Since \(x < n \cdot n < r \cdot n\) (even if \(x\) is the product of a multiplication) and \(q \cdot n < r \cdot n\) we know that \(-n < (x - q \cdot n) / r < n\). Therefore the final modulo operation is implemented using a single check and one addition.

As we see, we can perform the Montgomery reduction without any heavy modulo operations. If we choose \(r\) as a power of \(2\), the modulo operations and divisions in the algorithm can be computed using bitmasking and shifting.

A second application of the Montgomery reduction is to transfer a number back from the Montgomery space into the normal space.

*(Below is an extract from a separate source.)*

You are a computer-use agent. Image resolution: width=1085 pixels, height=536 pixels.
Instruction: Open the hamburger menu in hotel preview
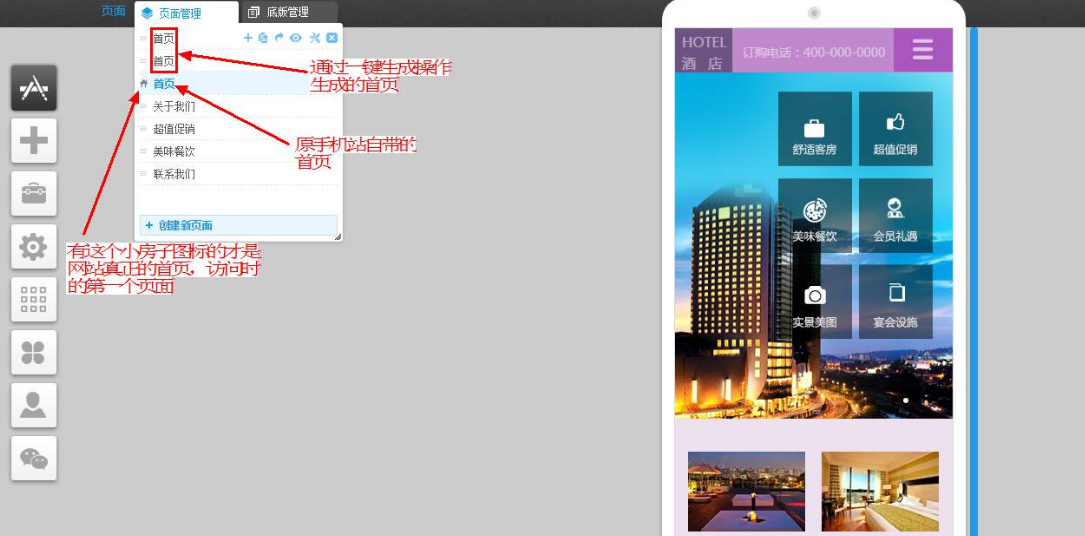click(922, 50)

For computing the inverse \(n^{\prime} := n^{-1} \bmod r\) efficiently, we can use the following trick (which is inspired from the Newton's method):

\[ a \cdot x \equiv 1 \bmod 2^k \Longrightarrow a \cdot x \cdot (2 - a \cdot x) \equiv 1 \bmod 2^{2k} \]This can easily be proven. If we have \(a \cdot x = 1 + m \cdot 2^k\), then we have:

\[ \begin{aligned} a \cdot x \cdot (2 - a \cdot x) &= 2 \cdot a \cdot x - (a \cdot x)^2 \\ &= 2 \cdot (1 + m \cdot 2^k) - (1 + m \cdot 2^k)^2 \\ &= 2 + 2 \cdot m \cdot 2^k - 1 - 2 \cdot m \cdot 2^k - m^2 \cdot 2^{2k} \\ &= 1 - m^2 \cdot 2^{2k} \\ &\equiv 1 \bmod 2^{2k}. \end{aligned} \]This means we can start with \(x = 1\) as the inverse of \(a\) modulo \(2^1\), apply the trick a few times and in each iteration we double the number of correct bits of \(x\).

Using the GCC compiler we can compute \(x \cdot y \bmod n\) still efficiently, when all three numbers are 64 bit integer, since the compiler supports 128 bit integer with the types `__int128`

and `__uint128`

.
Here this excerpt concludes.